• Given task: Reproduce the data from its first line through the line containing "click(x=594, y=1521)", both ends included and the requests kept, scaling every coordinate in the answers by 1.3 and rounding to whole numbers, with halves rounded up. Keep all numbers in the requests unchanged.

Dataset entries
---

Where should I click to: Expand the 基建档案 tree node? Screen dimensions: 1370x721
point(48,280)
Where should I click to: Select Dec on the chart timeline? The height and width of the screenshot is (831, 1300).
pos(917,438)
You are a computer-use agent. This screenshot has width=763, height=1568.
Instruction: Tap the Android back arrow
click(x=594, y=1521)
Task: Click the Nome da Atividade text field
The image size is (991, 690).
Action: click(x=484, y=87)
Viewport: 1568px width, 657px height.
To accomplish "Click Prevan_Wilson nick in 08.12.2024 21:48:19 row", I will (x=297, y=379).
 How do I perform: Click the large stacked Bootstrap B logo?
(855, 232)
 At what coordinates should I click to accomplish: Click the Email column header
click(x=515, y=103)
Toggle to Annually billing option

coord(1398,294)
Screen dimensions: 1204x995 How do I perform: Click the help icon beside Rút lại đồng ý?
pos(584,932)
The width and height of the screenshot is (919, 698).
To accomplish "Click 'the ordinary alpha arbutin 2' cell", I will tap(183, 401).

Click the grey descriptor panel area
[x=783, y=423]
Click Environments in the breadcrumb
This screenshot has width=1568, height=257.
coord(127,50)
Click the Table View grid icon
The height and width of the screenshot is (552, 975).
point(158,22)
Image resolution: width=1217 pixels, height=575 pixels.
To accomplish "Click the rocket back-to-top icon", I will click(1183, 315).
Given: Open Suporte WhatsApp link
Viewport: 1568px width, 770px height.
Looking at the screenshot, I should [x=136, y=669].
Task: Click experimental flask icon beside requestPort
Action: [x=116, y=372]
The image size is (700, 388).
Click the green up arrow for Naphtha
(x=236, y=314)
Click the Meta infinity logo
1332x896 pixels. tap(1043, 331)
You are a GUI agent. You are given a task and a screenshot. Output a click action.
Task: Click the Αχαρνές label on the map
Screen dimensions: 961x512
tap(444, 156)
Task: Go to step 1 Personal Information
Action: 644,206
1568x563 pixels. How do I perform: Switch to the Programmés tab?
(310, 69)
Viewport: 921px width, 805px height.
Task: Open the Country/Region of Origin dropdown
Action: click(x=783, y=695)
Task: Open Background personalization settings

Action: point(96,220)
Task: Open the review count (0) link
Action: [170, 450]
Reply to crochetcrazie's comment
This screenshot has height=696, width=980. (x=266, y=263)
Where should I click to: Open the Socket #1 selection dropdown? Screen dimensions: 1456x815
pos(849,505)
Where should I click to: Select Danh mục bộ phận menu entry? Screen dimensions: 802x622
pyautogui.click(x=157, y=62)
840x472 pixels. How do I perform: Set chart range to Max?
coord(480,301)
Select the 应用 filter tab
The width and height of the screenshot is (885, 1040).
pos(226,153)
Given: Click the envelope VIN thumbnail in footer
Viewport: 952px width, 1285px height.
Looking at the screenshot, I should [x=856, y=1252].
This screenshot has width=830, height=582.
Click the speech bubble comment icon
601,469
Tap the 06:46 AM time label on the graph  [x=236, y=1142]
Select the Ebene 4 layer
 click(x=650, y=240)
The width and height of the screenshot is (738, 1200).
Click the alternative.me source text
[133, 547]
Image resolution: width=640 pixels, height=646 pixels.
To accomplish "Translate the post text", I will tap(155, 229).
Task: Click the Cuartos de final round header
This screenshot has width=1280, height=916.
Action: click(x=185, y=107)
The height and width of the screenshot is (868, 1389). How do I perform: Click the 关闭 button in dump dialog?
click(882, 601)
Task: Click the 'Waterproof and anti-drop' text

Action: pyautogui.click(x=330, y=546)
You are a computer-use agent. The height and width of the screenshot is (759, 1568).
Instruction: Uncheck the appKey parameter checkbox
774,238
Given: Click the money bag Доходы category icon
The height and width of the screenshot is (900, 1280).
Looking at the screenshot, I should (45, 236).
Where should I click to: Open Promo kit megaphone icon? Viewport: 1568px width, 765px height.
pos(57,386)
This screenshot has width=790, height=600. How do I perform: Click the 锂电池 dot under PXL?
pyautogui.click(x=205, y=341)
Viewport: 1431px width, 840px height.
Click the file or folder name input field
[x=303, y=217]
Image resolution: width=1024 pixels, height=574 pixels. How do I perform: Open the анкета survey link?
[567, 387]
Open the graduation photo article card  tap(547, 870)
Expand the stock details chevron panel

---

• Exercise response:
Where should I click to: Expand the 基建档案 tree node? Screen dimensions: 1370x721
point(62,364)
Where should I click to: Select Dec on the chart timeline? The height and width of the screenshot is (831, 1300).
pos(1192,569)
You are a computer-use agent. This screenshot has width=763, height=1568.
Instruction: Tap the Android back arrow
click(x=772, y=1977)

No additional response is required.